Passage provided
----------------------------------------

Saturday, September 5, 2009


Man am I steamed right now!!! That's the reason for a second post in so short of a time.

I'm on emergency duty for the weekend and holiday. Over the weekend, one of us covers a 33 hour shift although we are allowed to leave the building if not actively seeing clients. I feel fortunate to know that there is someone else covering the night shift Sunday so that I get a little guaranteed rest prior to coming back Monday morning. So why am I PO'd?

How dare you plan to enter vetmed with the thought of it being a 9-5 job? Or set hours at all for that matter. My emergency student's shifts are split up from 8 a.m. til 5 p.m. then from 5 p.m. til 11 p.m. then on-call until 8 a.m. We had several emergencies show up at once and were in the midst of working them up with one leaving to go to their regular veterinarian shortly after 5 p.m. and the student just left because her shift was over!!!!!!! WAY NOT COOL!!!!!!!!!

For the first time since I've been here I got really mad and called the student. I got her voice mail and left a message chewing her out for leaving. I DON'T CARE that your shift is over; you have patients for whom you are responsible and you DON'T leave until you speak to me. I don't care that you told the other student you would be back later after getting something to eat. You DON'T leave until you speak to me first. If she had asked, I likely would have kept her for about 5-10 more minutes then told her to go let pets out, eat, whatever, and we could finish paperwork later. If she had only asked...

Goes right along with all the whining. I just don't get it. Maybe I sound like the proverbial "walked 20 miles uphill in the snow both ways" story but I have to say that I worked a whole lot harder than the majority of these kids when I was in vet school and I do remember it being a bit tougher. I would have failed had I walked out at the end of my shift without checking with the doctor in charge; as is she will get chewed out (gently may I add, I'm not a harsh or screaming type of person) by me and that will be the sum total cost.


Fi from Four Paws and Whiskers said...

Welcome to generation Y...
Never been held accountable
No discipline
No work ethic
I want it all and I want it NOW.
Overtime - where is that in my job description?
They are the richer for it as they get a work life balance we can only envy - but they are the poorer because they don't learn as much or achieve the knowledge. The medical profession are realising that consultant doctors are lacking in experience because they no longer work the long shifts as junior doctors etc.
It does make me wonder if we expect to much breadth of knowledge from professionals - no one can be an expert in everything.

Anonymous said...

Nice stereotyping guys. I hear a few right wing organizations have openings in PR if you are interested. Dragging a whole generation down in response to one person's mistake is stupid and too predictable. Other than that, I like the blog.

The Homeless Parrot said...

----------------------------------------

Records
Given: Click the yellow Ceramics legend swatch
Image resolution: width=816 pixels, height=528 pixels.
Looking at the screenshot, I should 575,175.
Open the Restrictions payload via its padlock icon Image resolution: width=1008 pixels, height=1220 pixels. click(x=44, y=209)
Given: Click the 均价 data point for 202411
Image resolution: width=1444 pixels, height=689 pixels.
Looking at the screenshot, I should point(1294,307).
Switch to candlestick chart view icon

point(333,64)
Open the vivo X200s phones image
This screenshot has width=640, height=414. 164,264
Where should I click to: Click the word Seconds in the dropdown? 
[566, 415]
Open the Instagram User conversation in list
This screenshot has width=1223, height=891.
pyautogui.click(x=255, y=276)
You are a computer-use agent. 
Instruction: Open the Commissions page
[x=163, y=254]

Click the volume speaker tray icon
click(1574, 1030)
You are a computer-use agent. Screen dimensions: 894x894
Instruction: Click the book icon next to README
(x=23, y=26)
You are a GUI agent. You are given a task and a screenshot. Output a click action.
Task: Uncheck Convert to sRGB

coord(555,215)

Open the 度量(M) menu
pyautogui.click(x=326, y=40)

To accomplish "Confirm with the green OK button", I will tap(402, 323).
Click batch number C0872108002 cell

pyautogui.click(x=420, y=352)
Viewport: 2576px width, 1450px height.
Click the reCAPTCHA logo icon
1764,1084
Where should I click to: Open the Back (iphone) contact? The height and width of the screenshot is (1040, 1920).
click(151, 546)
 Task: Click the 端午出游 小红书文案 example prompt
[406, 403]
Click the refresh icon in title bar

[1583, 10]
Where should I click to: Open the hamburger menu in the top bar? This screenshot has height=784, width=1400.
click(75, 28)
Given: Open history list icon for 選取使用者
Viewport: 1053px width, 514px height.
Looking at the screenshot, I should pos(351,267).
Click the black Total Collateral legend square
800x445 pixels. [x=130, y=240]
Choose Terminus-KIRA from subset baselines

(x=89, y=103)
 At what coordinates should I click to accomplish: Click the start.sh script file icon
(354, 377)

----------------------------------------

Exercises
1. In the blog post, how long is the weekend emergency shift that one person covers?
2. Repeat the blog post's words from "Anonymous said..." up to and including "like the blog.".
3. List the names of all the commenters shown in the blog post.
You can ignore the data.

Solutions to the exercise
1. 33 hours.

2.
Anonymous said...

Nice stereotyping guys. I hear a few right wing organizations have openings in PR if you are interested. Dragging a whole generation down in response to one person's mistake is stupid and too predictable. Other than that, I like the blog.

3. Fi from Four Paws and Whiskers, Anonymous, The Homeless Parrot